# Accelerator comparison
###### tags: `aic2021`
[TOC]
## Proposed AI application: Mask detection
In this project, we proposed an AI application that is capable of detecting whether a person is wearing a mask on a single webcam. The input of this system is video stream from a webcam. The ouptut of this system is a bouding box that goes around human faces.

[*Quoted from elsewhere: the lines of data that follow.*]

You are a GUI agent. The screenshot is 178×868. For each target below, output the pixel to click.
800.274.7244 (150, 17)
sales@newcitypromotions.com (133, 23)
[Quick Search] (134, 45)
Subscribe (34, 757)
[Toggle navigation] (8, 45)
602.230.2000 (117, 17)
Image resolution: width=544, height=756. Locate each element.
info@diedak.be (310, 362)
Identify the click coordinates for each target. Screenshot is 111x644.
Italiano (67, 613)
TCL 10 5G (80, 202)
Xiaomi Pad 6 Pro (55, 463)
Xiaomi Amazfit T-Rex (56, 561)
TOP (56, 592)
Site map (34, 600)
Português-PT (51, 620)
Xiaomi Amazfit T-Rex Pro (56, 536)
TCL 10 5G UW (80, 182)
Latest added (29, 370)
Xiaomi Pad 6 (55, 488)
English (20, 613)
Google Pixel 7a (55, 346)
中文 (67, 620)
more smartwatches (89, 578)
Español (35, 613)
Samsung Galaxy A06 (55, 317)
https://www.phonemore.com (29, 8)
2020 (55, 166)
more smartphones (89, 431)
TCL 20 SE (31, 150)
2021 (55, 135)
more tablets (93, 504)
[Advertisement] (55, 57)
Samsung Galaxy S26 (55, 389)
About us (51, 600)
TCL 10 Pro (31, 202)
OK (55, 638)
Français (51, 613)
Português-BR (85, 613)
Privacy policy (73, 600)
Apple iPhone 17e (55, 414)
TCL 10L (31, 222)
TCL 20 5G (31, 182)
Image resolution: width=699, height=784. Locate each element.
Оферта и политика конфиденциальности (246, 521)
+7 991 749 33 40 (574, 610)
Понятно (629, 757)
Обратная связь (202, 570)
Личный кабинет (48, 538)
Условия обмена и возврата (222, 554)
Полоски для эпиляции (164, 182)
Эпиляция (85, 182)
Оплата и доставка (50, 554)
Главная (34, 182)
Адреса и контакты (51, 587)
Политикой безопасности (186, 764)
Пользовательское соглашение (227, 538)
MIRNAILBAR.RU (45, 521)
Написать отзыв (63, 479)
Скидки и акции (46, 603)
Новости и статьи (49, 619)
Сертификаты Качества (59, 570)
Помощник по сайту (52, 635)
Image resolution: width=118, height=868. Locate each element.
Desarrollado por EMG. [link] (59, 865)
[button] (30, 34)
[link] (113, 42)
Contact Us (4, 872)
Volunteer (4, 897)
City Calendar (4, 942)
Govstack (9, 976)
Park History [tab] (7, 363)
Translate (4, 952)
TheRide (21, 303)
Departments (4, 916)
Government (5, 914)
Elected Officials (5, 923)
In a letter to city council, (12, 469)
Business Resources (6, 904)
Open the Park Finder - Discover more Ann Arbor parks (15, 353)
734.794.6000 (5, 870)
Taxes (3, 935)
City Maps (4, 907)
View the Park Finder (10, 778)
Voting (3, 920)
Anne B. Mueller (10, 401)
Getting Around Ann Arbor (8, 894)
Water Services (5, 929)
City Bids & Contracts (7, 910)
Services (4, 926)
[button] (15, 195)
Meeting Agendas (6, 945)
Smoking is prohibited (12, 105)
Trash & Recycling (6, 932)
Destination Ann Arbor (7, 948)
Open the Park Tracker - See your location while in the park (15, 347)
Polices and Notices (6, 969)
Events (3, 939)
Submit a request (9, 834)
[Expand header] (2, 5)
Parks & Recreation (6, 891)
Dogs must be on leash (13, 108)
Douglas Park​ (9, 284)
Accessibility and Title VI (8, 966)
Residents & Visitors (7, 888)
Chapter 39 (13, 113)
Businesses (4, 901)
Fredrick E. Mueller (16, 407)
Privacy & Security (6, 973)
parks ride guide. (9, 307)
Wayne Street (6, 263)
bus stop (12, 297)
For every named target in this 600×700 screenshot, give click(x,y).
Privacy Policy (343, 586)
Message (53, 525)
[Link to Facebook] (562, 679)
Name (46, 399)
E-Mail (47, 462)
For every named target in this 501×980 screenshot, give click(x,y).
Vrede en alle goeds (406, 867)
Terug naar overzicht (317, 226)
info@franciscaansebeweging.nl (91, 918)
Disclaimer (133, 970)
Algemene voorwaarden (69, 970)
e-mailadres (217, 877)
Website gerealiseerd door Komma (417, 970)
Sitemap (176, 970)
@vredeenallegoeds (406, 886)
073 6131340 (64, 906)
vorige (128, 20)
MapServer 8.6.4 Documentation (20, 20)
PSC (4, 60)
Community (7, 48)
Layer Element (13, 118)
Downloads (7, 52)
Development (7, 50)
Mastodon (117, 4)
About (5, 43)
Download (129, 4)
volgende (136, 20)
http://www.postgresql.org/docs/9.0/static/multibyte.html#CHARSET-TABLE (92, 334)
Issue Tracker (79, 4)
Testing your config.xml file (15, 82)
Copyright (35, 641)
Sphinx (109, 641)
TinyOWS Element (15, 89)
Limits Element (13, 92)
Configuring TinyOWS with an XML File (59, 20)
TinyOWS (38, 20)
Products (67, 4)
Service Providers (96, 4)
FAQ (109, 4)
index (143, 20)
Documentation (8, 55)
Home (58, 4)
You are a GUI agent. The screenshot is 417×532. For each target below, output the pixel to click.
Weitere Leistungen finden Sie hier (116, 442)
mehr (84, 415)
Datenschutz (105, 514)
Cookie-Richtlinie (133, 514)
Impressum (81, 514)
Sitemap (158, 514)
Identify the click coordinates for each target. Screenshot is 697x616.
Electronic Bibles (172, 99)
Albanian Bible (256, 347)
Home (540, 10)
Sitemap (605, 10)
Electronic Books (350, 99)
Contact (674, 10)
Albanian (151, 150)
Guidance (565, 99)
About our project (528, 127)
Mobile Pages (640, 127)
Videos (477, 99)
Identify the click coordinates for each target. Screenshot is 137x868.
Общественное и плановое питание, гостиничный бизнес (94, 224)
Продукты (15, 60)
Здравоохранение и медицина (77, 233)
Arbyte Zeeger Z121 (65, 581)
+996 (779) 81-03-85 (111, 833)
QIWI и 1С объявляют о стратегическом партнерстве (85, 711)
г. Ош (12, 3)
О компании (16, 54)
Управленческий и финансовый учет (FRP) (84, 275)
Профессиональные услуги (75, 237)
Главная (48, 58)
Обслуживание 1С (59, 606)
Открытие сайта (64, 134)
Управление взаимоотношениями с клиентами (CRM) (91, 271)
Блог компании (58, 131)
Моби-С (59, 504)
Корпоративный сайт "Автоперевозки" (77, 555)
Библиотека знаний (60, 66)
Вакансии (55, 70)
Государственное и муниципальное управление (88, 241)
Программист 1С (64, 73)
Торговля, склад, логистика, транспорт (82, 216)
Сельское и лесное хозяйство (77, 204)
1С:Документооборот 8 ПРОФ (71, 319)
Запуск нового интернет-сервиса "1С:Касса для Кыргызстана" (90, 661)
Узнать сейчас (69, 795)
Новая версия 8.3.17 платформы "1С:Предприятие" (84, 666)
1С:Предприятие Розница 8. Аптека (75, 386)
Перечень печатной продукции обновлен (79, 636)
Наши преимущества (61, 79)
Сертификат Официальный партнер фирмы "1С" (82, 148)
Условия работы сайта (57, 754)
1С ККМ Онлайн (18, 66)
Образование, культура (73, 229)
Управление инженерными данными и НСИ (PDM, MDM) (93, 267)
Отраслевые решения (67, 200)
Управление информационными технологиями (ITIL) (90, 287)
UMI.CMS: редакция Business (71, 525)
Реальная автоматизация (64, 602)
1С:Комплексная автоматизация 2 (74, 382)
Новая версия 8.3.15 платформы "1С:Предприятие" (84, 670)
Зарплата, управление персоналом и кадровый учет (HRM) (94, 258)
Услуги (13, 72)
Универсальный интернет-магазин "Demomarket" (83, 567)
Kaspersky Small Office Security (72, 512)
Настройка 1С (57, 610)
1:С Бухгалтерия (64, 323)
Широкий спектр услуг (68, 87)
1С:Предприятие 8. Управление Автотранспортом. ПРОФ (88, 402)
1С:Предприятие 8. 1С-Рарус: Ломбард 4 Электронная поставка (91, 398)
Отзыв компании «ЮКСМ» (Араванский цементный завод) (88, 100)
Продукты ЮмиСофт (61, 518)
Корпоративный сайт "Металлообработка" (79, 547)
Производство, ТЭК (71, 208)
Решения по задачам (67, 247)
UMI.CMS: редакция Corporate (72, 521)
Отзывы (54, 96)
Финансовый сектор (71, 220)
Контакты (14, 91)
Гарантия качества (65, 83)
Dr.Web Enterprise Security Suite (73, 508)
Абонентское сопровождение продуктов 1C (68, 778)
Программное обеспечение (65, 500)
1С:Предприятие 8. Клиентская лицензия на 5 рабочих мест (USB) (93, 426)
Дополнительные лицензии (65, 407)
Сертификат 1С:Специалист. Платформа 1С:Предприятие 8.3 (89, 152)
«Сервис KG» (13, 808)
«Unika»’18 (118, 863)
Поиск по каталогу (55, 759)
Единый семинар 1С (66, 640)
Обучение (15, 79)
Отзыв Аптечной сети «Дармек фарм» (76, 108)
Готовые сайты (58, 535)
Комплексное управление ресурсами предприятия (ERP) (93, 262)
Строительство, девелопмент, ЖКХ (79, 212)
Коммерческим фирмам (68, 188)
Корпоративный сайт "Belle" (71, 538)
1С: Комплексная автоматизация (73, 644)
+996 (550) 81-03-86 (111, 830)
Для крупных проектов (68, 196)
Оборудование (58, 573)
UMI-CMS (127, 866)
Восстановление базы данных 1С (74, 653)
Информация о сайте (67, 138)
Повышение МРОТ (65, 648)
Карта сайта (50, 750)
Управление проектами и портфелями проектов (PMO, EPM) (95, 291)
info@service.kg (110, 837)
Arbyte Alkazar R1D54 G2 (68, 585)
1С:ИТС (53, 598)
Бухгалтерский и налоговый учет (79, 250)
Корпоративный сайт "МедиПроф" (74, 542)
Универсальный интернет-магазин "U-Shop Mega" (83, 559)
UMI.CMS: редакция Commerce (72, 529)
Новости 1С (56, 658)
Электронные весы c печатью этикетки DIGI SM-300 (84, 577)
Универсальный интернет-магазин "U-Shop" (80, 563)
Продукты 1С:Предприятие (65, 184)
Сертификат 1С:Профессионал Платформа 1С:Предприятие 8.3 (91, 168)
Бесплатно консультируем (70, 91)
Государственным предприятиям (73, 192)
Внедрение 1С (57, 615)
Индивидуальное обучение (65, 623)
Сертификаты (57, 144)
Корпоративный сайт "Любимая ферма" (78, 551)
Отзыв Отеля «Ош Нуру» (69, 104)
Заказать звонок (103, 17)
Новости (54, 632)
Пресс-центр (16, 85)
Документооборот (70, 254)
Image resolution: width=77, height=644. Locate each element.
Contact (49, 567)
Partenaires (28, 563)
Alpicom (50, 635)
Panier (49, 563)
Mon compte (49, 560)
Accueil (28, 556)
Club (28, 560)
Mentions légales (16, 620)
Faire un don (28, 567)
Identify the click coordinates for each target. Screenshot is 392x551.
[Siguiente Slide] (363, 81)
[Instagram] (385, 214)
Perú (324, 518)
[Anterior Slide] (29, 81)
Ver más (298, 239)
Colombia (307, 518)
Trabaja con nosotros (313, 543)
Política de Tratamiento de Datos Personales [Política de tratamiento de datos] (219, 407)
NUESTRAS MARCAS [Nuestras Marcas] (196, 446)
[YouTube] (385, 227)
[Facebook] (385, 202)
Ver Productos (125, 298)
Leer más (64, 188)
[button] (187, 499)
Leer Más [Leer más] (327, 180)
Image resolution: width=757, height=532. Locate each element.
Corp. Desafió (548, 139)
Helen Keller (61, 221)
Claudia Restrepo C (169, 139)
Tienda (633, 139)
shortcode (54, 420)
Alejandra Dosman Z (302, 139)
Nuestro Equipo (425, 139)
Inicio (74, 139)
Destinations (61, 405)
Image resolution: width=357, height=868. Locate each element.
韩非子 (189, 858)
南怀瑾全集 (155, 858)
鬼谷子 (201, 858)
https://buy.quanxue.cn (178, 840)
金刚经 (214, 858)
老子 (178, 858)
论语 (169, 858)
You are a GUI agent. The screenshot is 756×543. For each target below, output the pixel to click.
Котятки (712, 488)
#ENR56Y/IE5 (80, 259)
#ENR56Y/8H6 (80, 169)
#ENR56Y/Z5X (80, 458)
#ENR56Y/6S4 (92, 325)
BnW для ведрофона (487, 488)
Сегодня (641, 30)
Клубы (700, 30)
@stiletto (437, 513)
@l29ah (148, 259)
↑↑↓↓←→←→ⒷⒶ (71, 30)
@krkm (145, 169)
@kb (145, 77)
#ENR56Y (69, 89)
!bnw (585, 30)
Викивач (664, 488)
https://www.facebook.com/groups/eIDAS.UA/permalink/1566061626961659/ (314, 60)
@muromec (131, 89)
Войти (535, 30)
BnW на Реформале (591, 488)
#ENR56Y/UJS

The box will turn green if the AI model detects that a person wears a mask. If not the box turns red.
## AI model
- SSD for object detection
- MobilenetV2 for mask detection
## Acceleration on Kneron® KL520 AI dongle
### Testing platform
- Intel(R) Core(TM) i7-8700 CPU @ 3.20GHz
- Ubuntu 20.04.2 LTS
### Performance (Single face)
- vs.read() time: ~0.0018 s
- OpenCV resize: ~0.001 s
- SSD inference time (CPU): ~0.012 s
- CNN inference time (USB): ~0.026 s
## Acceleration on Intel® Movidius™ Myriad™ X
### Testing platform
- Intel(R) Atom(TM) Processor E3940 @ 1.60GHz
- Ubuntu 18.04.5 LTS
### Performance (Single face)
- vs.read() time: ~0 s
- OpenCV resize: ~0.01 s
- SSD inference time (CPU): ~0.1 s
- CNN inference time (VPU): ~0.027 s
## Mask detector with OpenCV, Keras/TensorFlow
### Two-phase mask detector

1. __Training__: Loading our face mask detection dataset(`with mask` or `without mask` images), training a model using keras/TensorFlow on these dataset and output a Mask Detection model.
2. __Deployment__: Before classify the mask, we need to find one or more faces in the image. Therefore, we need another SSD model to do object detection to mark the faces and find the bounding box of each face.